Сверху, с лавиной снежной пыли, на полог и даже на мою голову громко шмякаются жирные, омерзительно волосатые гусеницы сибирского шелкопряда. Их много. И они шевелятся. Не замёрзли. Значит, если не провести обработку леса специальными ядохимикатами, то гусеницы превратятся в бабочек и разнесут заразу по окрестным, пока ещё здоровым кедрачам.
– Каждая бабочка откладывает в среднем 300 яиц! – просвещает меня Михайлов. И на всякий случай интонационно подчёркивает: – Это в среднем. А бывает и до 800.
Несколько пригоршней собранных гусениц лесопатологи выносят на дорогу, растаптывают их ногами. Не от злобы. Это тест. Если месиво будет розовым, значит, гусеницы заражены паразитами и в бабочек успеют превратиться далеко не все. Но снег становится бирюзовым. Гусеницы здоровы. Спасать полуторавековой кедрач в этом месте, пожалуй, поздно. Теперь задача – сохранить живым шикарный, обильный, ярко-зелёный кедровый подрост. Сожрав взрослые деревья, гусеницы обязательно примутся за него. Потом будут есть лиственницу, пихту, ель. Когда не останется других хвойных деревьев, съедят и сосну.

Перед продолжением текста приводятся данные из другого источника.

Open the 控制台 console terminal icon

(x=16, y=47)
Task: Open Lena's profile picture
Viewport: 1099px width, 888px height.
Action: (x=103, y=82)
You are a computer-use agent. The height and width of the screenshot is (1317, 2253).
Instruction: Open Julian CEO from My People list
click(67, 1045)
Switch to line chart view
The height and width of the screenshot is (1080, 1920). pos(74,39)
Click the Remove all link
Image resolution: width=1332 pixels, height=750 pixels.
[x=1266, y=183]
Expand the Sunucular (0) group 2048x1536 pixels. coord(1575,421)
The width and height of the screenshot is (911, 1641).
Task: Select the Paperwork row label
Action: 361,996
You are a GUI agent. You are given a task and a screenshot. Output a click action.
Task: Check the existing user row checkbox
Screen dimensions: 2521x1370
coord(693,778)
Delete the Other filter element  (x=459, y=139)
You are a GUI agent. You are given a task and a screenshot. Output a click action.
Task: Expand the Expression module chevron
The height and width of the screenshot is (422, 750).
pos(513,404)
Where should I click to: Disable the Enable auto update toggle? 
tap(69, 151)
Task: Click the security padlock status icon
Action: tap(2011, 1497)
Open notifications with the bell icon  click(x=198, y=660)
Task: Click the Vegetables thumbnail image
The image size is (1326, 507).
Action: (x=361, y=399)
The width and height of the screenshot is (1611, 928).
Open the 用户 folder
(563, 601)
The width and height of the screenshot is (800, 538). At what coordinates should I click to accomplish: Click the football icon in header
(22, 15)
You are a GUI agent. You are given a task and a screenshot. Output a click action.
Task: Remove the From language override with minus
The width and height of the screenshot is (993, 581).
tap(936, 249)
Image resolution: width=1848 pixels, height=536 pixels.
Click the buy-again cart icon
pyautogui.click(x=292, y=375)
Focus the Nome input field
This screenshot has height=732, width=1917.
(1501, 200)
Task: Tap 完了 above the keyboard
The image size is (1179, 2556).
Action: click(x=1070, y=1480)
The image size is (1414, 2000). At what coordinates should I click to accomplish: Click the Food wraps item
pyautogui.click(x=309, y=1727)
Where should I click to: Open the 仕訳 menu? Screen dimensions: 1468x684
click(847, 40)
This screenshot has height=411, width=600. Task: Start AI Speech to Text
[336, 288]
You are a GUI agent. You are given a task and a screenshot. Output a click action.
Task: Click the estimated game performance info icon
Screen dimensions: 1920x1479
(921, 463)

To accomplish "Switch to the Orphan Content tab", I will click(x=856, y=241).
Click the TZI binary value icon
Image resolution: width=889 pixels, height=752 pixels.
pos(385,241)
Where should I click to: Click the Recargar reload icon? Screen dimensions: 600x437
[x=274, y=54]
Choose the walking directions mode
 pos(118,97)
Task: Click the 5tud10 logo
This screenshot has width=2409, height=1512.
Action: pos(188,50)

– Вот, смотри, – Михайлов, сняв со старого, уже засохшего кедра большой кусок коры, на примере наствольных узоров и аккуратных отверстий, уходящих вглубь ствола, начинает объяснять историю его смерти. – Первым был сибирский шелкопряд. Хотя…
Юрий Зиновьевич, не закончив фразы, осмотрелся вокруг. Проследив за его взглядом, я вновь обратил внимание на страшные, безобразно зарубцевавшиеся на стволах раны – следы от колотов сборщиков кедровых орехов. Они на каждом дереве, толщиной больше 10–15 сантиметров.
– Первым вредителем этих кедровников был… человек, – поправил себя Юрий Михайлов. – А на ослабленные им деревья пришли…
Латинские названия вторичных вредителей я запоминать не стал.